Food and lawn waste makes up 25 percent of all waste in landfills. Although these natural materials are biodegradable, they do not break down properly in landfills, which are so densely packed that oxygen isn't readily available. When oxygen is withheld during the decomposition process, the organic matter may emit methane gas, which is 20 times more toxic than carbon dioxide. All this methane is bad for the environment, and the inhospitable conditions of landfills make it difficult if not impossible for natural materials to break down properly. Each ton of organic matter we can divert from a landfill can save 1/3 of a ton of greenhouse gases from being emitted into the environment. Plus, composting can provide you with your very own "black gold" for free, allowing you to condition and enrich your soil.
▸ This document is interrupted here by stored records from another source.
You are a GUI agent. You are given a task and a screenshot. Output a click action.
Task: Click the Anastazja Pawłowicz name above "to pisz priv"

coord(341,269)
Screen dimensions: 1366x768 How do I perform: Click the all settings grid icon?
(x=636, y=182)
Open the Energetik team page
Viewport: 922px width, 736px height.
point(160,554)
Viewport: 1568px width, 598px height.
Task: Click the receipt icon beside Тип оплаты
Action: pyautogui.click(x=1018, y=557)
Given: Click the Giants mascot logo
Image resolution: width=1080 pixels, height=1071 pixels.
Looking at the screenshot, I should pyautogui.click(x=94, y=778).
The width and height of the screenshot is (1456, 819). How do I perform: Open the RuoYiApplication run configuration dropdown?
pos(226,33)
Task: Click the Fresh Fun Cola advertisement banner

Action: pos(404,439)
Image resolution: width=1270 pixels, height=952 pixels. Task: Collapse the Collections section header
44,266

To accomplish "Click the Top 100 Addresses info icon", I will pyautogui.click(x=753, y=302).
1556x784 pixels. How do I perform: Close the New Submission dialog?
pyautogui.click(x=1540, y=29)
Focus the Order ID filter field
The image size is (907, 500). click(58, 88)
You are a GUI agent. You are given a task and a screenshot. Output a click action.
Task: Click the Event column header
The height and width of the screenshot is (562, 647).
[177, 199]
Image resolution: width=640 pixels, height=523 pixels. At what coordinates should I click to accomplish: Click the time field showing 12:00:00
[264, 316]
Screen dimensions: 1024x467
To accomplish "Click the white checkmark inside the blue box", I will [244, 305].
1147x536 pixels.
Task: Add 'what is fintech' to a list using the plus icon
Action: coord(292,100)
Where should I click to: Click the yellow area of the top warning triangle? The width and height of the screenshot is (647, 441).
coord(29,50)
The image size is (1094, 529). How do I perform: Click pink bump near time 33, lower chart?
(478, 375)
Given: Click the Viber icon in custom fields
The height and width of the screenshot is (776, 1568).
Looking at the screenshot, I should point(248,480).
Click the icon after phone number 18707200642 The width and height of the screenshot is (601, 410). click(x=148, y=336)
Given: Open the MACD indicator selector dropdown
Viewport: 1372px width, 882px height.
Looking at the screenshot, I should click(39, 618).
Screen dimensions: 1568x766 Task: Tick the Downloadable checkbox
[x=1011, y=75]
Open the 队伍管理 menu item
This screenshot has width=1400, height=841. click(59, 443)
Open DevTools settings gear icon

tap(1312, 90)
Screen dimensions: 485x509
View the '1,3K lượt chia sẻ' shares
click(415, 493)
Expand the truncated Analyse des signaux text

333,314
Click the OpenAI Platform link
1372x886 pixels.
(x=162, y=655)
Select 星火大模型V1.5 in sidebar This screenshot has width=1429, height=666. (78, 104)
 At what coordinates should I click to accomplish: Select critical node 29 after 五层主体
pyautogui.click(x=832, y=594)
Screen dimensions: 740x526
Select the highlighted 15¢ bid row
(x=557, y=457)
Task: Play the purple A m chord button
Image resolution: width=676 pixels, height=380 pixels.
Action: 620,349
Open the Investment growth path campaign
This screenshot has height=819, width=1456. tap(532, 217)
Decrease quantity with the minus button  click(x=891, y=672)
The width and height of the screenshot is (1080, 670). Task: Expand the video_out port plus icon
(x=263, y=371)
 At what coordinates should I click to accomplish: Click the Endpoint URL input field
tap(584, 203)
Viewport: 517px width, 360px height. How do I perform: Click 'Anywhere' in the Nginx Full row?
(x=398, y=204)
When we think of recycling, plastic, paper and glass may come to mind, but the most basic method of recycling is the timeless act of breaking down decaying organic matter and returning it back to the soil to once again be used for other living organisms to thrive upon. Let's stop thinking of yard waste and kitchen scraps as garbage and start reducing the waste we produce so we can save it from heading to the landfills to recycle and reuse it in our own backyards.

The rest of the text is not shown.